We are aware that it is harder for some cultures to feel emboldened to speak up against authority, and that other groups are continually talked over, ignored or asked to justify their statements in a way that the “majority” never have to. So why can’t we make it easier for our employees to disagree with us.
For some of you leading virtual teams the challenge of making meetings lively and engaging is often hard enough. Now here’s me intentionally advocating the stimulation of “aggro” on your Zoom meetings! So, I do understand that the thought of heated words, punctuated by frozen images, caught mid-death-stare, may not sound like an ideal Monday morning.
But hey let’s stay positive here. You can harness technology to genuinely explore that golden question “What viewpoints are we missing here?” Why not actually check for disagreement from time-to-time? Using polling tools, you can easily increase the engagement of staff in virtual meetings and quickly capture the real mood of your virtual meeting room. There is a plethora of digital collaboration tools that enable large groups of employees to collaborate simultaneously and convey their thoughts and ideas in “real-time” before the traditional restraining hand brake of “group think” ever gets a chance to disrupt things.
Challenging unconscious bias
This is particularly important at the funky “moon shot” ideas stage of a process to envision a new service or re-engineering a process that frustrates your customers. Timing, of course, is important and although using collaborative tools in real-time has clear benefits, there can be advantages in stimulating views in advance of an important meeting to inform dialogue. You can also make the case for allowing contributions after meetings to accommodate differences in the way that some employees may process or mull over potential ideas.

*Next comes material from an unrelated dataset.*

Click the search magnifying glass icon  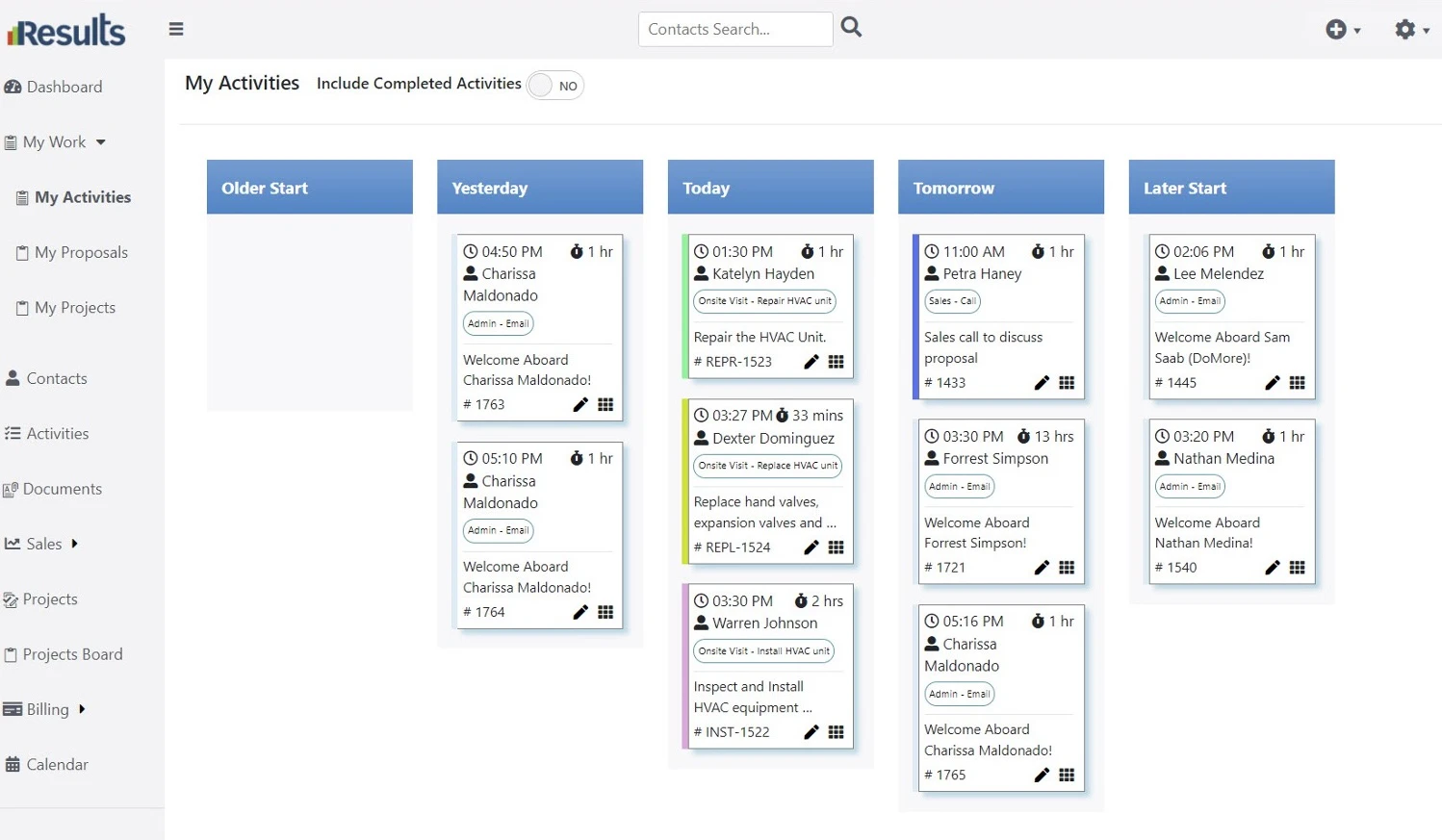pyautogui.click(x=851, y=28)
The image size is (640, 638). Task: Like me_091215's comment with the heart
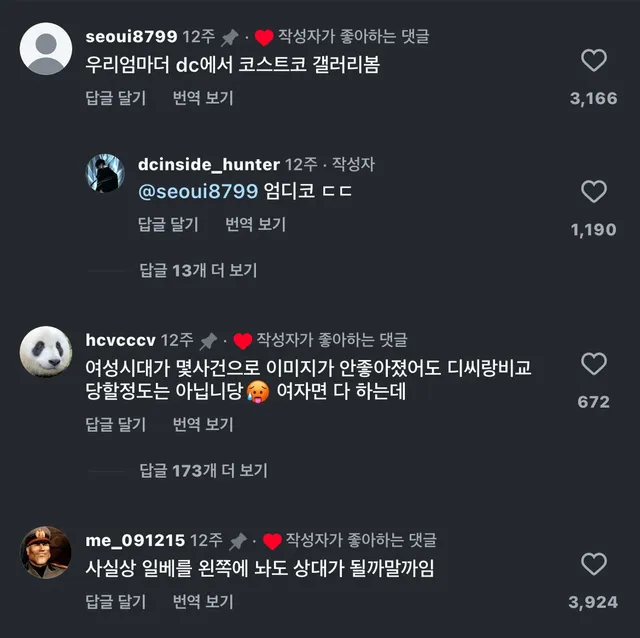[x=594, y=564]
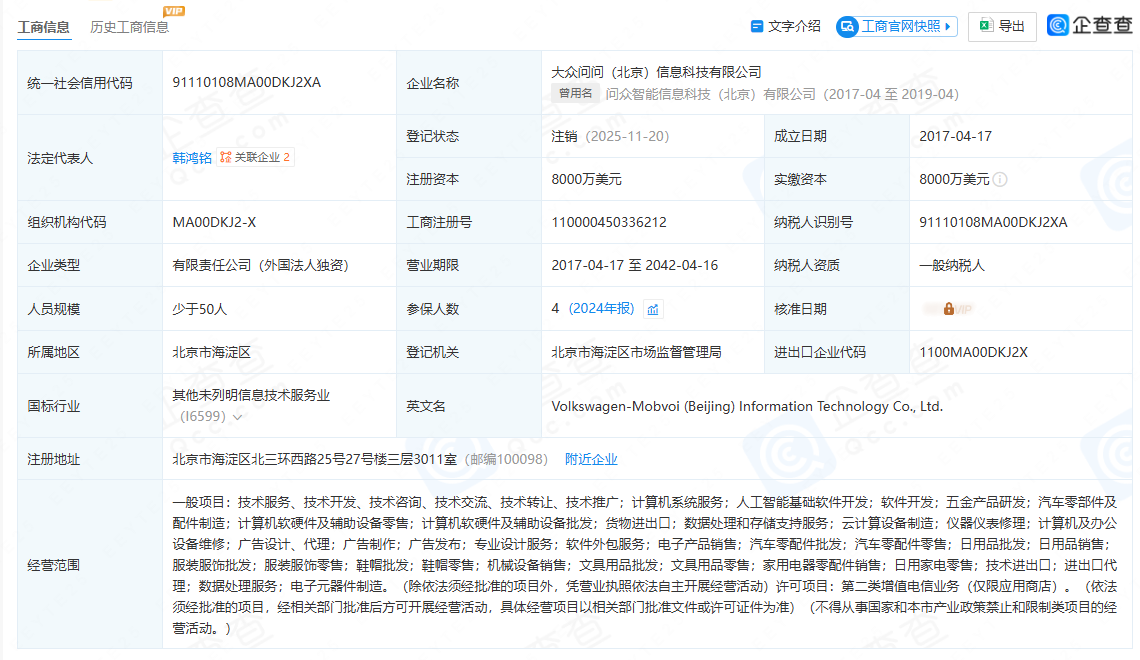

This can be even more enlightening if views are collected independently and anonymously before ideas and viewpoints start to get filtered. This can help to counter confirmation bias and defuse implicit bias linked to the messenger. Research by McNamara et al (2008) suggests that when you use these collaborative tools you should enable ideas to be collated and evaluated before moving on to the next stage of processing, to really reap the benefits of better decision-making compared to physical meetings.
So, whilst some of us are pining for a return to face-to-face contact we should avoid losing a potential digital avenue to empower our introverted, neurodiverse, and disempowered minorities.It was interesting that the response of the 236 journalists of colour was so at odds with the Executive Director of the Society of Editors. However, the inclusion of diverse voices only has an impact if you take the time to listen to them and allow them to influence your thinking.